When it comes to window treatments in your bathroom, there are a few more things to take into consideration than in most rooms. Although it is a completely possible project, there are a few more challenges that you need to take into account. We have tried to help you out by taking a few of these and presenting solutions for each.
– Moisture. – Moisture, moisture, moisture. Definitely, the number one problem to take into consideration is how much moisture is in your bathroom. Do your mirrors fog up when you are taking a shower? Are your windows in close enough proximity to your shower to get splashed – even if only on occasion? Is your window directly located above a tub/jacuzzi where steam will be getting to your window treatments? Is your window located in the shower (if you’re in New England, there’s a pretty good chance of that)? If you answered yes to any of these questions – you will end up having a moisture issue of some sort, eventually. The best option to counteract this situation would be a vinyl option. The most popular solution are faux wood blinds. Not only are they made out of PVC, but they are extremely durable, and can be wiped down easily for cleaning. They allow for privacy, darkening, or a decent amount of light based on how you end up tilting them open/closed. A vinyl roller shade is also an option, although is generally room darkening, and you don’t necessarily want or need your bathroom to be dark.

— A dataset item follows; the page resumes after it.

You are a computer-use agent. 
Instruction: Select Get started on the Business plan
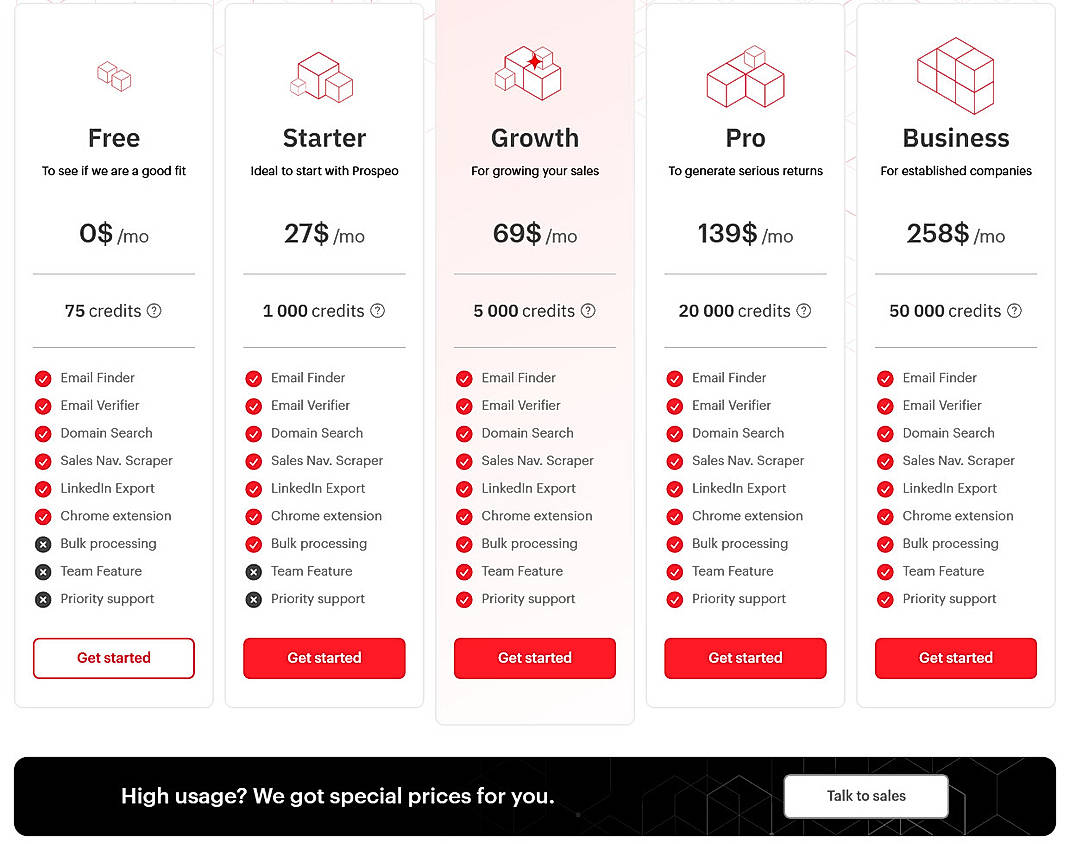click(x=955, y=658)
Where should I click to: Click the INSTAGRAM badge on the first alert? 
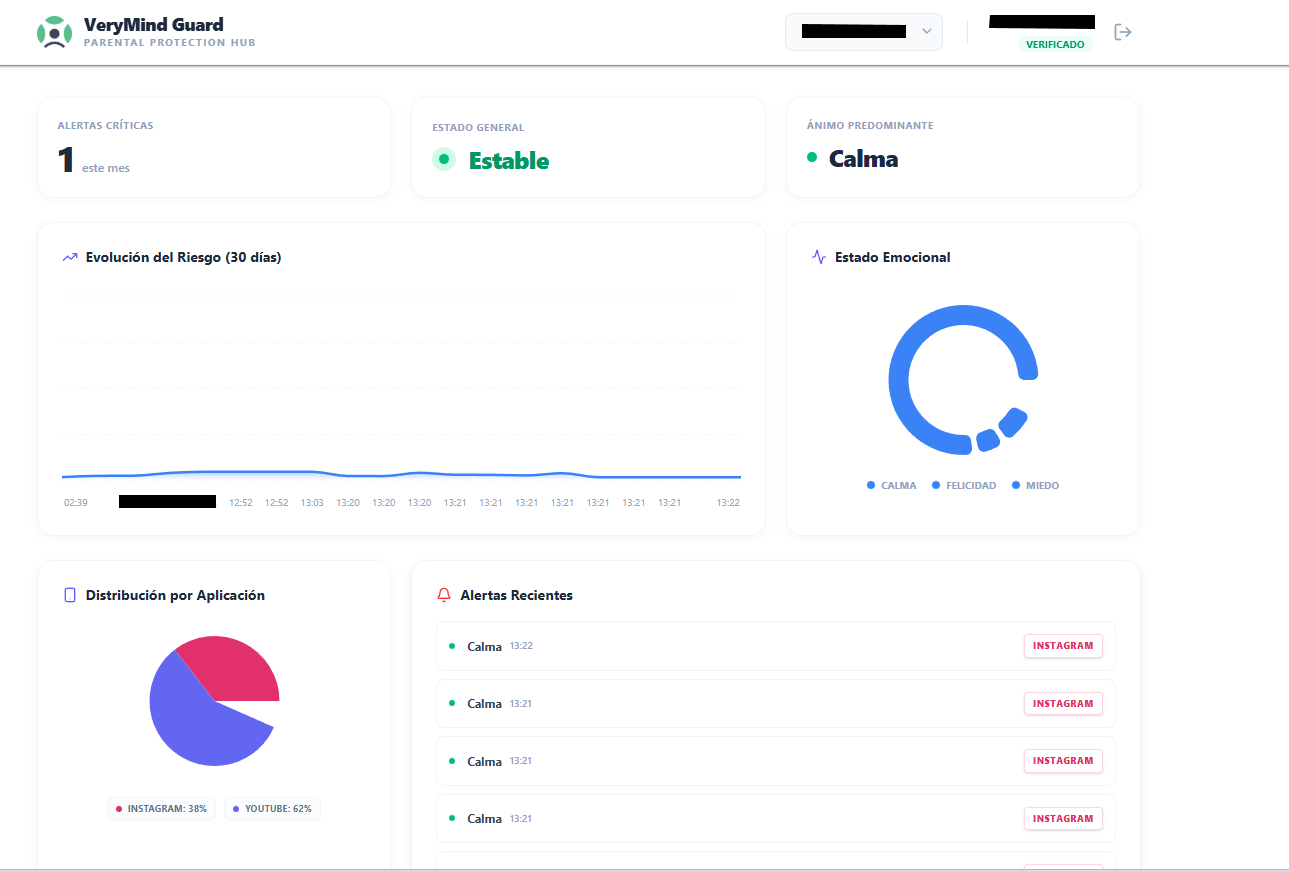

– Ability to clean. – Aside from the basic moisture, being able to clean the window treatment in the bathroom is generally a plus. From fingerprints, usually dirty from before a shower, to the dust that collects due to moisture in the air, there are a few considerations. A lot of beauty products, for example, hairsprays, spray in conditioners, and body sprays/colognes can leave a sticky feeling on window treatments fairly quickly. This being said, the options listed above still remain as the best solutions, as vinyl is also the easiest material to clean.
– Privacy and Light. – It’s a bathroom, so obviously you are hoping no one can see you! But, considering that the bathroom is generally the smallest room in the house, you don’t want to make the room any more closed in than necessary. In the past (more than likely your grandmother’s house), curtains were a go-to solution – but really who has time anymore to take down curtains, wash them, and iron them. If the previously mentioned issues are not a concern in your room, pleated and cellular shades are great options, because when they are covering the windows they still filter in the natural light. If the above issues are a concern, stick to a blind that you can tilt open and closed.